When you create extra money, you’re not actually creating extra underlying value.
So let’s say that the government has a million dollars in debt. Most people would think that they’d need to come up with a million dollars in taxes, right? Or in other words, they’d need to come up with the value of a million dollars in order for them to pay back that debt.
Government’s way of dealing with debt
However, there’s another way to pay off that million dollars debt. Governments have known this for a very long time. That is simply going and printing the money, then handing all that monopoly money to all of us.
Knowing this, you may feel screwed, and you’re going to want to avoid transactions with your government in the future. But this is one way that governments get out of their own debt.
It’s one way that governments can spend without actually having to tax additionally.
President Roosevelt decided that he wanted to change the value of gold arbitrarily, which meant inflating the amount of currency versus the amount of gold out there.
However, the United States wasn’t completely off the gold standard until 1971, when Richard Nixon decided in the Bretton Woods agreement that the United States would no longer rely on the gold standard at all. This is what truly made the dollar a fiat currency.
A fiat currency is a currency that doesn’t have any underlying value. In the case of the dollar, it is based on the full faith and credit of the United States.
In the old times, seashells were only worth something because people thought that the IOU note was going to be worth something — for example, as long as the farmer was able to farm something, it made the IOU note valuable as well.
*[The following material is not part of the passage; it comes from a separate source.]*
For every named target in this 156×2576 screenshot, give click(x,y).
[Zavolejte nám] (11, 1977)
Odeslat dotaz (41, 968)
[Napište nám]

In similar fashion, the federal government relies on your full faith and credit in them to eventually come up with the money to pay you back for the amount of money that you have in your bank account. That’s the way that the dollar value is established.
It’s very important to know how fiat currencies work, before understanding bitcoin. Inherent in there is an explanation of why people should probably not trust fiat currencies.
People have been looking for other sources acting as repositories of value not dependent on a centralized government for a long time.
Nowadays, most people use their credit cards for just about everything right now, all thanks to the rise of the digital world. But, again, that credit card is still based on the value of fiat currencies — such as the dollar.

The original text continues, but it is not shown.